In true Chicago fashion, there was a large array of events I could go to. There were at least two parades, watching the Chicago river turn green, and I was invited to two parties for Saturday night. Both of these parties I really wanted to go to. One was hosted by my sister's friends. I don't know them extremely well, but they are really fun and I know my sister wants me to get to know them better. The other one was hosted by a friend of mine from college, but it was a little bit further away. A friend of mine from high school had made plans to have a Sex and the City marathon on Saturday, so I invited her to come with me to the one my sister's friends were hosting. That way, I was closer to home and I would have at least one friend by my side in case the party went sour.
She and I hung out, watched Carrie and her friends have misadventures with the men of New York, made commentary about the 90's fashion, and had a good time.

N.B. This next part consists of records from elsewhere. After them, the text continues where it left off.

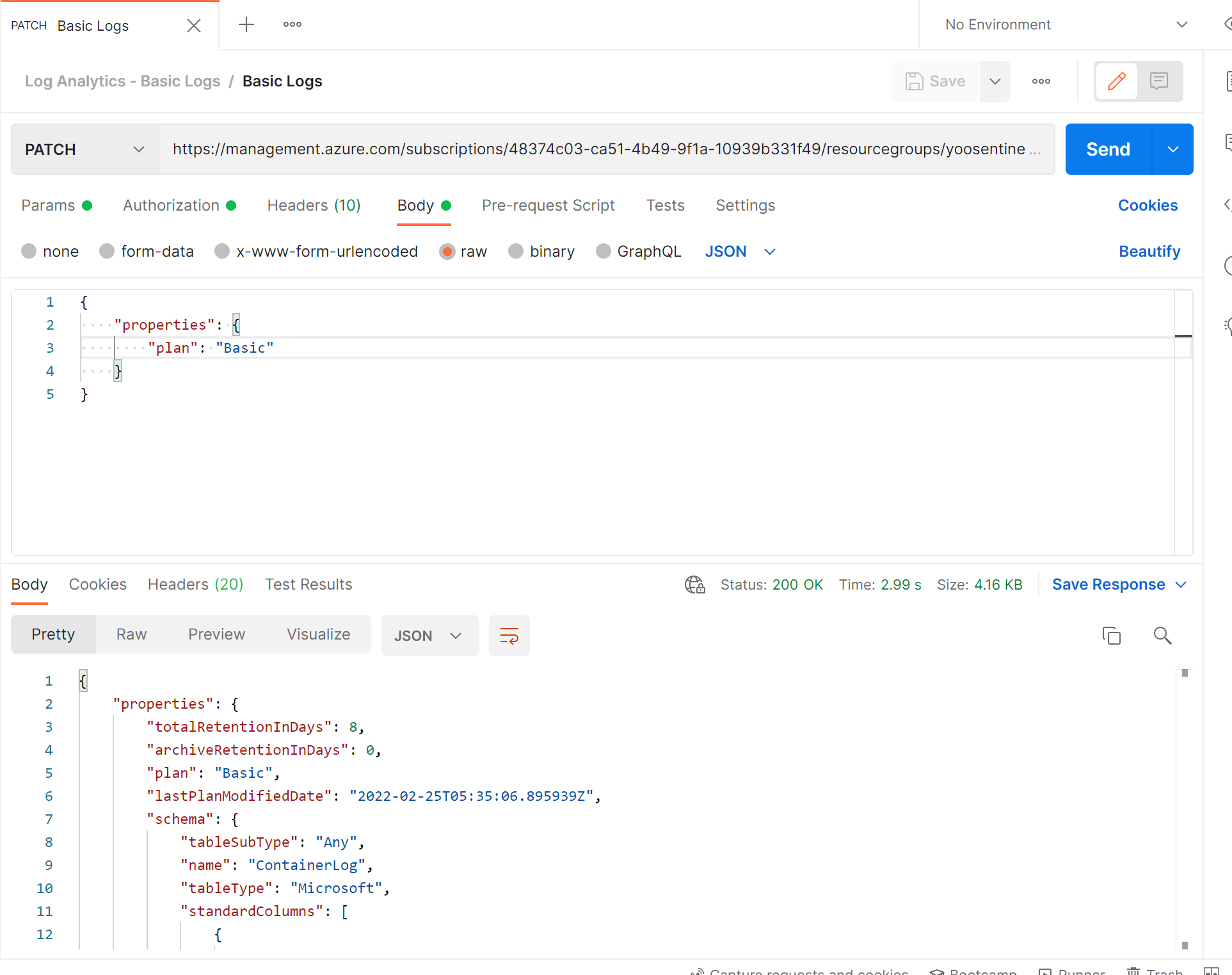Search the response with the magnifier icon
1232x975 pixels.
tap(1162, 635)
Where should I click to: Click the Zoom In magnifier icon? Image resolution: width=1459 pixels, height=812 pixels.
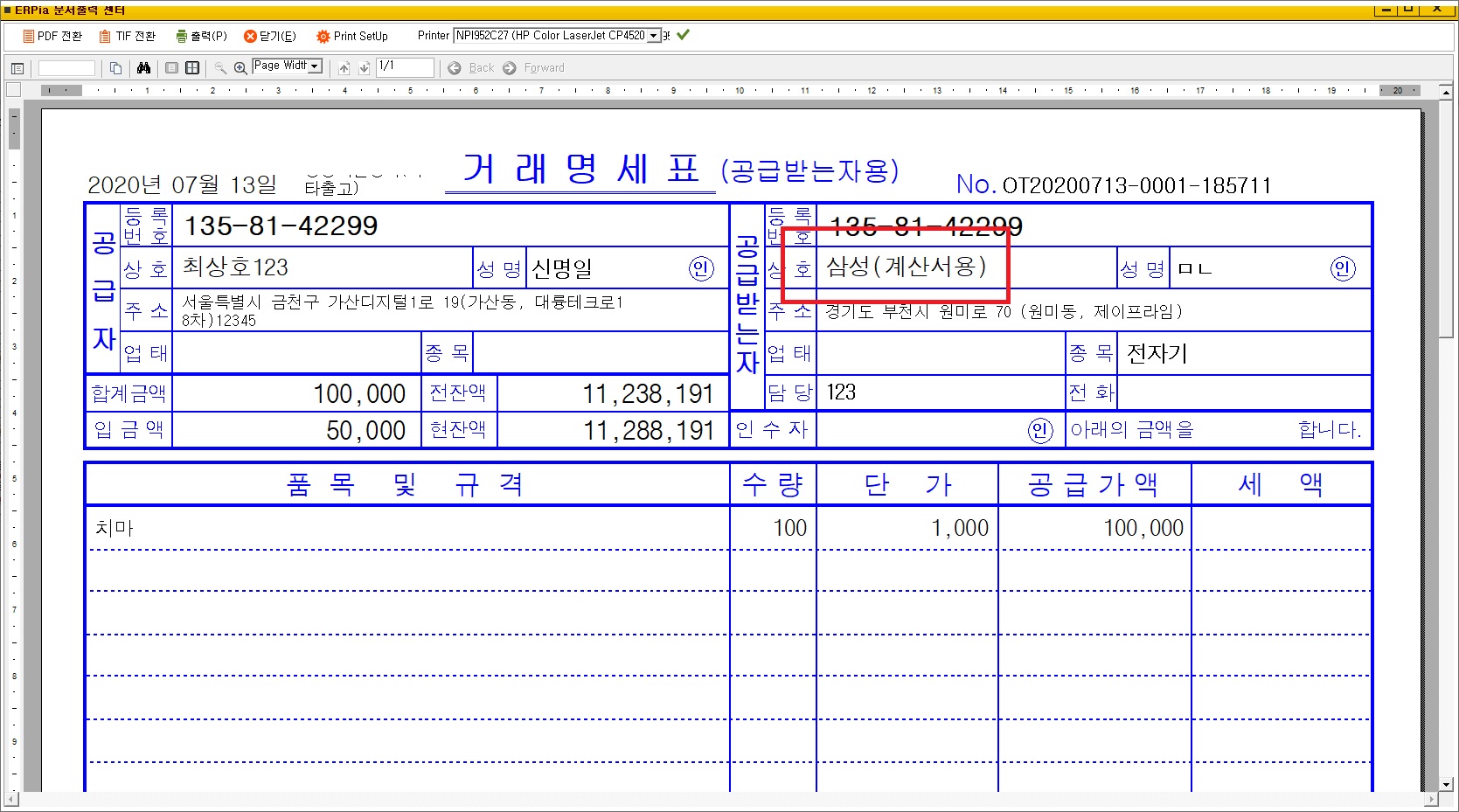240,67
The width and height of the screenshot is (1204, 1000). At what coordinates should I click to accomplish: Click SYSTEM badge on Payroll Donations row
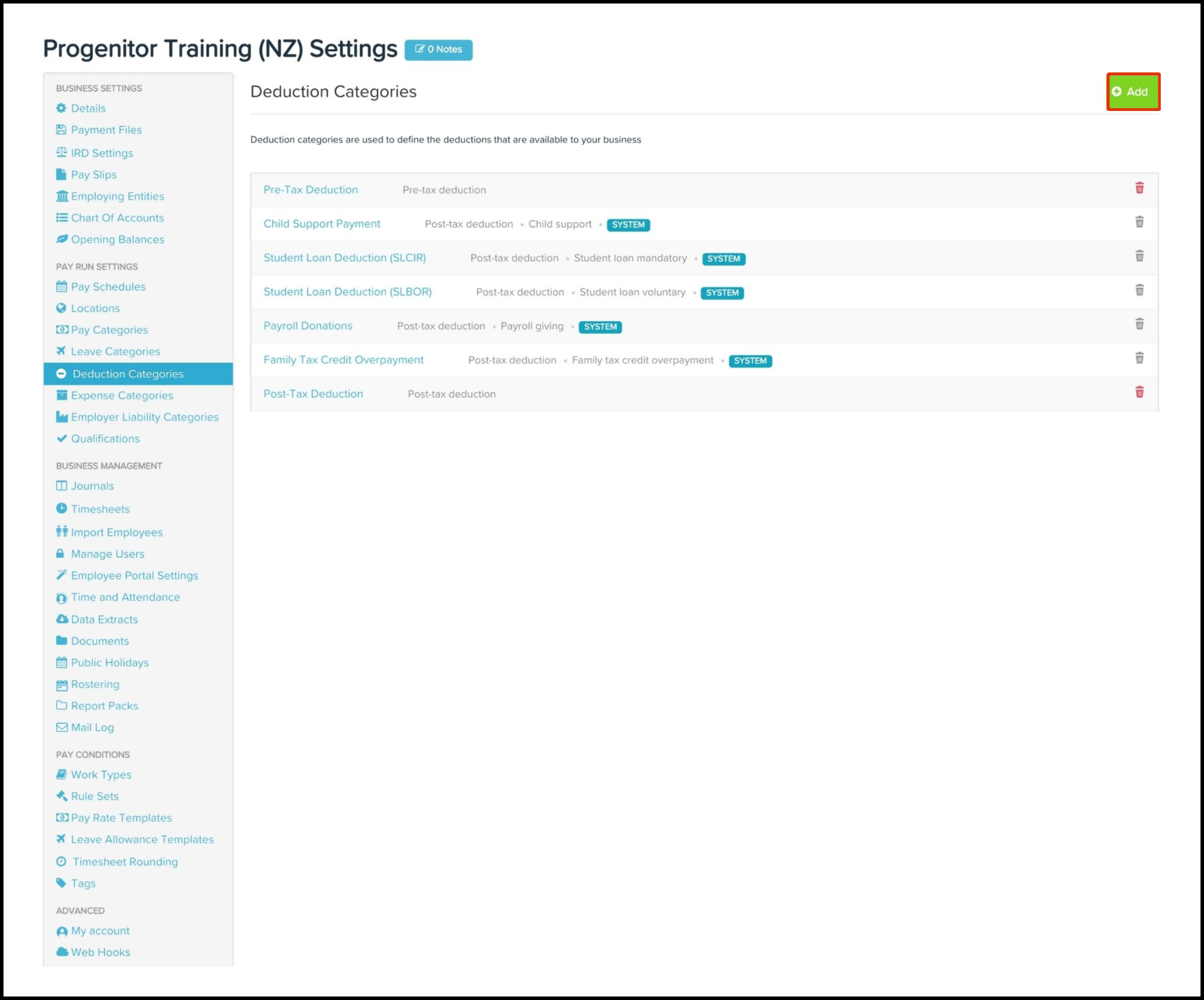(600, 327)
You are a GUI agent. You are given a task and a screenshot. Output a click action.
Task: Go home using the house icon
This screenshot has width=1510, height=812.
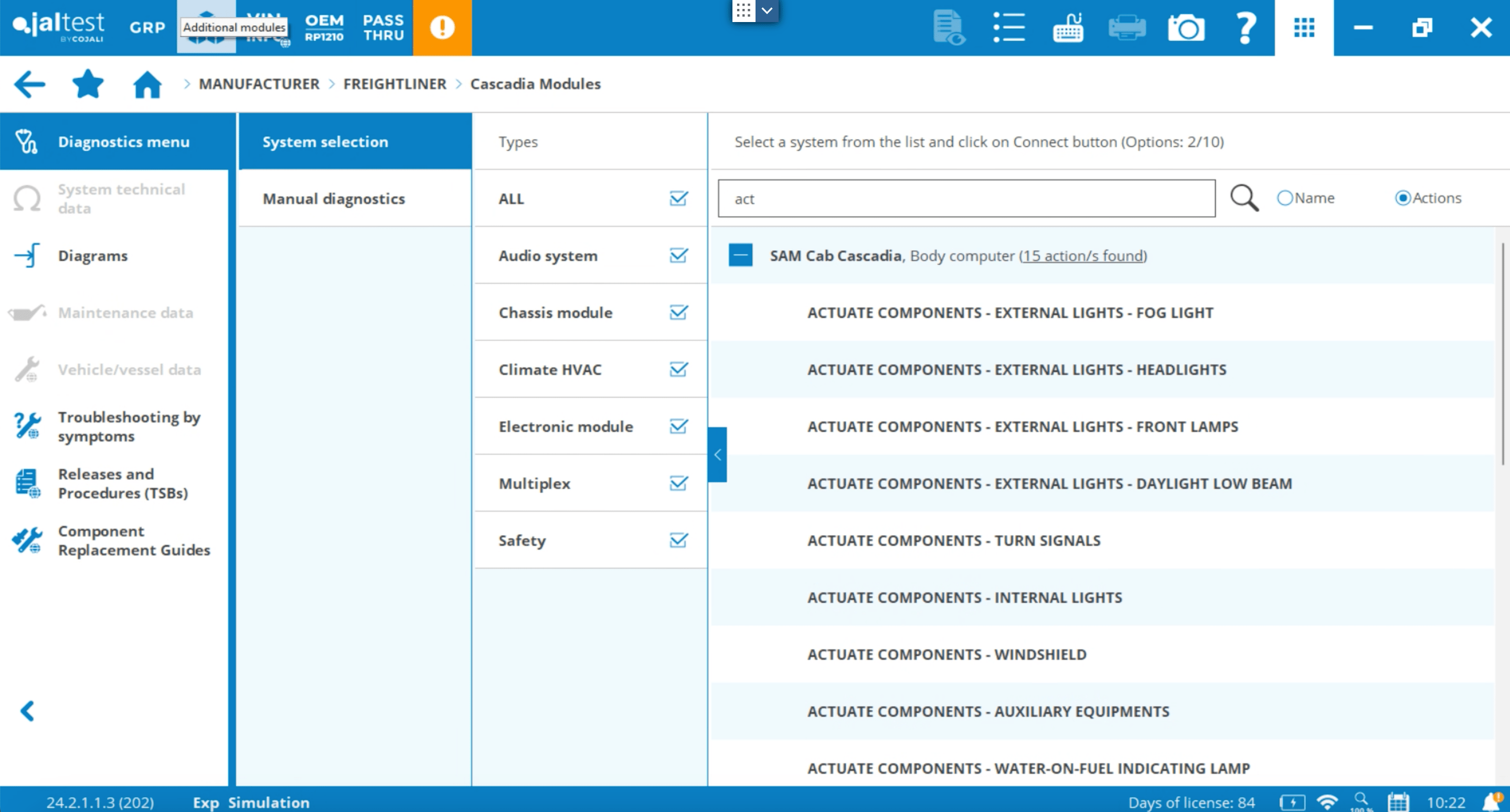pyautogui.click(x=147, y=84)
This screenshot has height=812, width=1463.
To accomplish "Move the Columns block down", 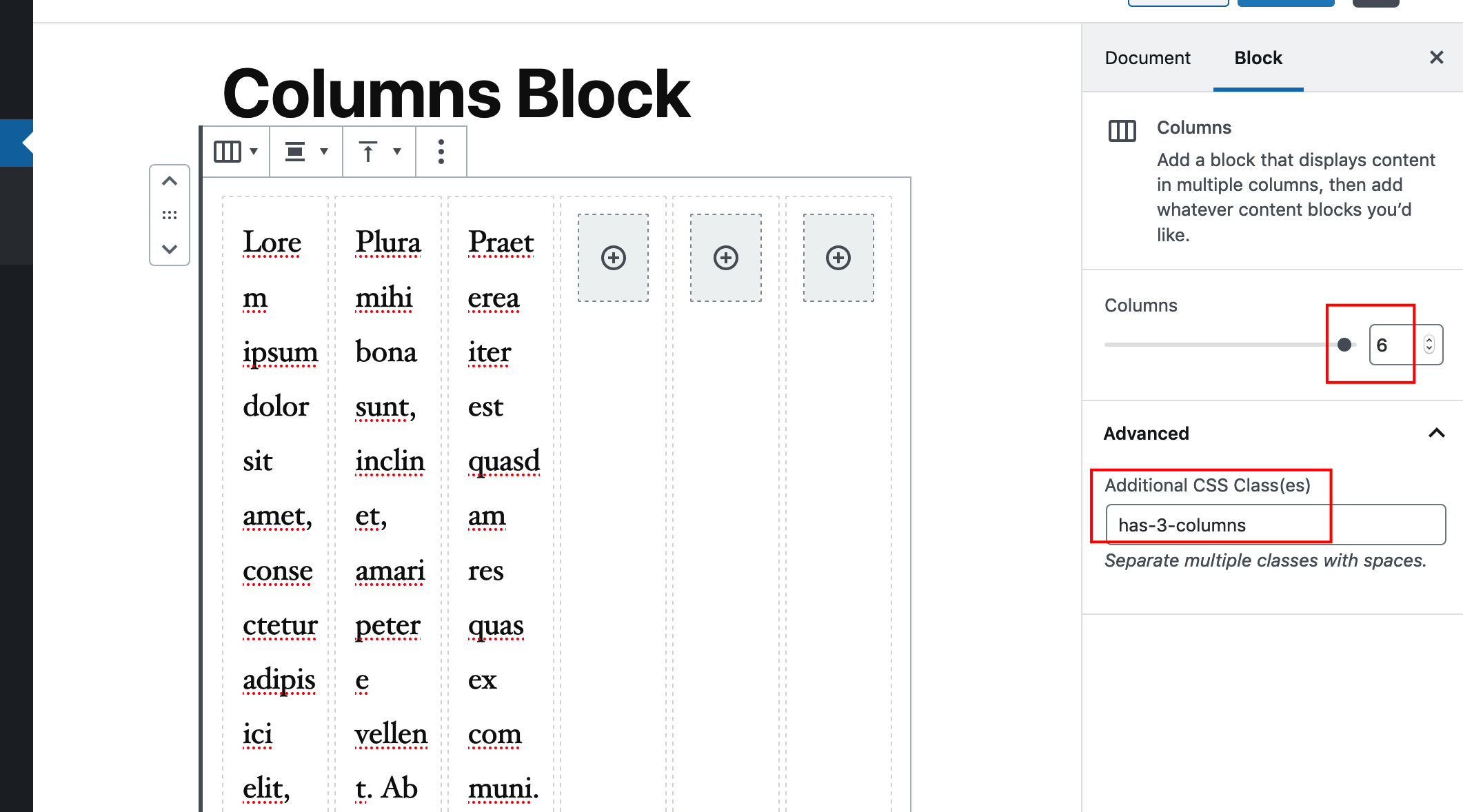I will [x=170, y=249].
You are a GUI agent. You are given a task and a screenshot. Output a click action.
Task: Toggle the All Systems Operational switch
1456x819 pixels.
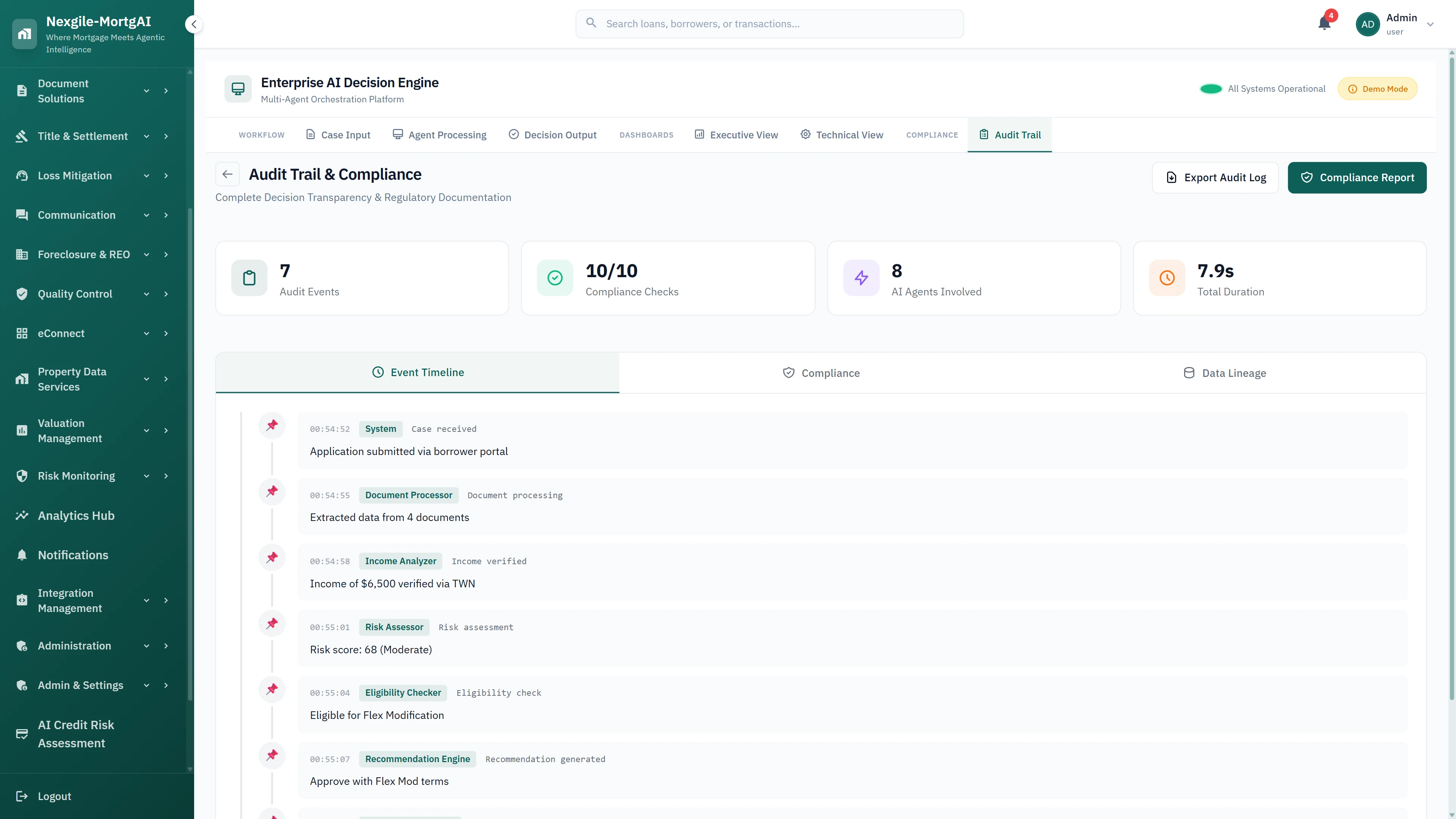[1211, 88]
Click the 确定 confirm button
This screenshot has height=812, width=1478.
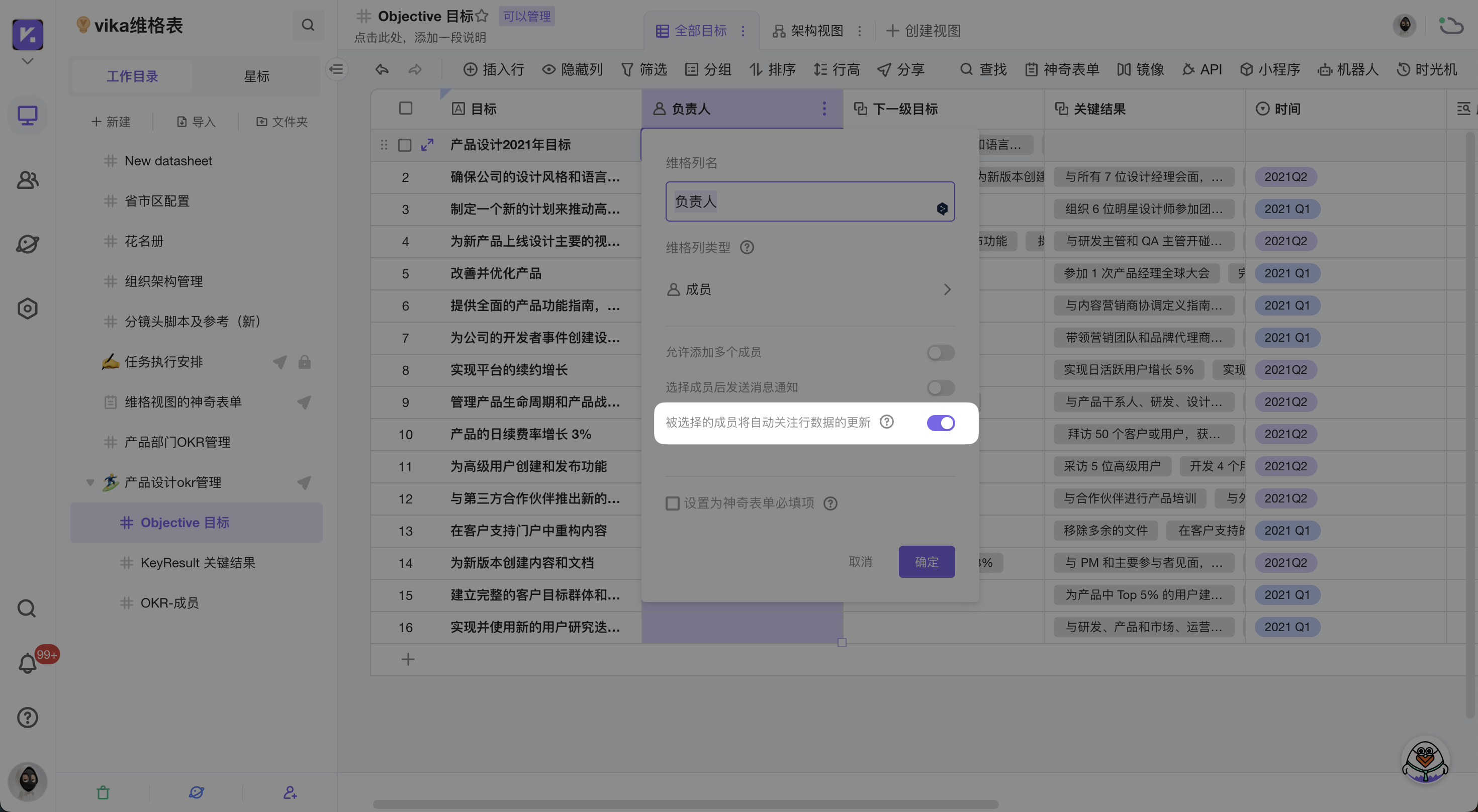pyautogui.click(x=926, y=561)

After, we went to dinner and I had a fantastic margarita. Having a more Mexican drink might be strange for an Irish holiday - but I feel like as there was some sort of alcohol it's okay.
By the time we were done it was time to party it up. However... as we drove back to my house we both complained about how tired we were, then ultimately decided to call it a night.
Although in my defense, I think I'm coming down with a cold. All day Sunday I was exhausted and all I wanted to do was take a nap.
Yet, I can't help but find it strange I decided to turn down two parties so I could stay at home and watch a BBC show with my mom. I love socializing! I love people! I love making new friends!
But lately, when I have the opportunity to go out and do something, I back out. I'm tired. I don't feel like driving that far. I need to be up early the next morning. An excuse always seems to be ready for me to use.
What is up with me? I become sad when I feel as though I don't do anything and I don't have many friends. I talk about wanting to do new things and meet new people and experience life. Yet, more often than not I end up at home with a book and a TV show to watch even when I have the opportunity to go out.
|This is my usual view. My dog, laptop, book, iPad, TV show. The one on the screen right now is Game of Thrones.|
So why don't I do it?
The next morning, a close friend who was in town for the weekend and I met up for coffee before church and I lamented to her about this problem. She told me "Maybe you should come out as an introvert. You should take the Meyers-Briggs test again."
No. No. Me? An introvert? No way.
I do get my energy from people. I love seeing people and being in a crowd. When I went to New York my favorite place was Times Square.
Now, I know there is more introvert to me than most people realize. Years ago when I took the official Meyers Briggs personality test and I saw the details of my results, while I am an extrovert, there are times I'm pretty borderline. Which made sense to me. However... being a homebody has never been a way I have described myself. Yet... here I am.
(For the record- there is nothing wrong with introverted-ness and staying at home. It's just never been me.)
Have I changed though? Do I need to start seeing myself differently?
Part of what I think my problem is, is that when living in Missouri I didn't have a whole lot of friends. Therefore, I spent a lot of time at home by myself. Therefore, I'm just in the habit of it and in a rut now.
But is that really it? Am I just gradually weaning myself away from the hermit-esque lifestyle I had been living?
Or am I just thinking far too much about this and need to get over it?